● **Stored entries**:
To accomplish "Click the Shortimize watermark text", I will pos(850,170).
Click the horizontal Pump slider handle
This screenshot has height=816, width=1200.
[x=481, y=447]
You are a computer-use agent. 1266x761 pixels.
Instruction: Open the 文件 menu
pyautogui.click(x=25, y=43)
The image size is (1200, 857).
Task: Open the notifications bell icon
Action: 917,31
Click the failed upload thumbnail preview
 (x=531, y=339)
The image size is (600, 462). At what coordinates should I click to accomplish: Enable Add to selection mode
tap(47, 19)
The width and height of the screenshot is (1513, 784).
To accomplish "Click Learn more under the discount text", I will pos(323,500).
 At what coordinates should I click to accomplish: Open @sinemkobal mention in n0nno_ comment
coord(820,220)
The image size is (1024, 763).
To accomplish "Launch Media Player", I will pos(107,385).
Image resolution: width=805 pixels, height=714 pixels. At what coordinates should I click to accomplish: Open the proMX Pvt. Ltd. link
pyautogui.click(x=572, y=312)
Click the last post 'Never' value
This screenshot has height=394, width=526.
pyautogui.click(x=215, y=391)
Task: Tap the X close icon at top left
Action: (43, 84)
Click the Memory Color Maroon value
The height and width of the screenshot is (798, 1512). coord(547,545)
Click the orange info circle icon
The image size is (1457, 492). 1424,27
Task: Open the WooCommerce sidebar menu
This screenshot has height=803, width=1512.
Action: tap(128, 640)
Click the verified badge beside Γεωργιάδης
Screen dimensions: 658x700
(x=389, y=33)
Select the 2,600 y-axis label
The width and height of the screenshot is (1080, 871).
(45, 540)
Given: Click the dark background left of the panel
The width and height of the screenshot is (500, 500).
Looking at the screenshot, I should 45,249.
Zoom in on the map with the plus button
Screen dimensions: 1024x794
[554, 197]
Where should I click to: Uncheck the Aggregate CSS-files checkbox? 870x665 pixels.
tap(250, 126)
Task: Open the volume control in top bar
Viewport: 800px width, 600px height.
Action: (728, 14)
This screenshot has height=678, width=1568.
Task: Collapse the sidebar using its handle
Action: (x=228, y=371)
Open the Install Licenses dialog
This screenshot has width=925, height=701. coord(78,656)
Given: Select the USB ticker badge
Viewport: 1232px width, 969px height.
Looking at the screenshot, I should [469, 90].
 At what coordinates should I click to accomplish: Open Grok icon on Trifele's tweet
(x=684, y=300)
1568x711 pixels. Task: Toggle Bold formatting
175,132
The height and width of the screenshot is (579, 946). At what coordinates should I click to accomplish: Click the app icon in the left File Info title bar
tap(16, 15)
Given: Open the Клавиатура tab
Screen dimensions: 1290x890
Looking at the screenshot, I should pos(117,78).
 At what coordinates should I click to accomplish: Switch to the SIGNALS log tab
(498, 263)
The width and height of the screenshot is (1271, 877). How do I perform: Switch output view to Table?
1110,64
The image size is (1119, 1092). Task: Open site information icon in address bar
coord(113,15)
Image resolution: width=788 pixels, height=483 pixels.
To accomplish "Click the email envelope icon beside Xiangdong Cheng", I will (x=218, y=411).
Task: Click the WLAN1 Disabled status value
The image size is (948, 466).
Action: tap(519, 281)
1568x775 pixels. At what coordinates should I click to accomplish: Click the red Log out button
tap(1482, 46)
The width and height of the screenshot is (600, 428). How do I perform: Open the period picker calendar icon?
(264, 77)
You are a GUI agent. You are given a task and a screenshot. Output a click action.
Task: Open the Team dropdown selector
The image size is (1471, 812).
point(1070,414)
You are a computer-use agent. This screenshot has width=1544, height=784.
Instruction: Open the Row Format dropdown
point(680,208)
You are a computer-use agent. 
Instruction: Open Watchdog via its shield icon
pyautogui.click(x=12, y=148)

● **What the exercise asks**: Restate word for word only the lines above from the line containing "The image size is (1119, 1092)." to the line containing "You are a computer-use agent. This", both of them included.

● **Your response**:
The image size is (1119, 1092). Task: Open site information icon in address bar
coord(113,15)
Image resolution: width=788 pixels, height=483 pixels.
To accomplish "Click the email envelope icon beside Xiangdong Cheng", I will (x=218, y=411).
Task: Click the WLAN1 Disabled status value
The image size is (948, 466).
Action: tap(519, 281)
1568x775 pixels. At what coordinates should I click to accomplish: Click the red Log out button
tap(1482, 46)
The width and height of the screenshot is (600, 428). How do I perform: Open the period picker calendar icon?
(264, 77)
You are a GUI agent. You are given a task and a screenshot. Output a click action.
Task: Open the Team dropdown selector
The image size is (1471, 812).
point(1070,414)
You are a computer-use agent. This screenshot has width=1544, height=784.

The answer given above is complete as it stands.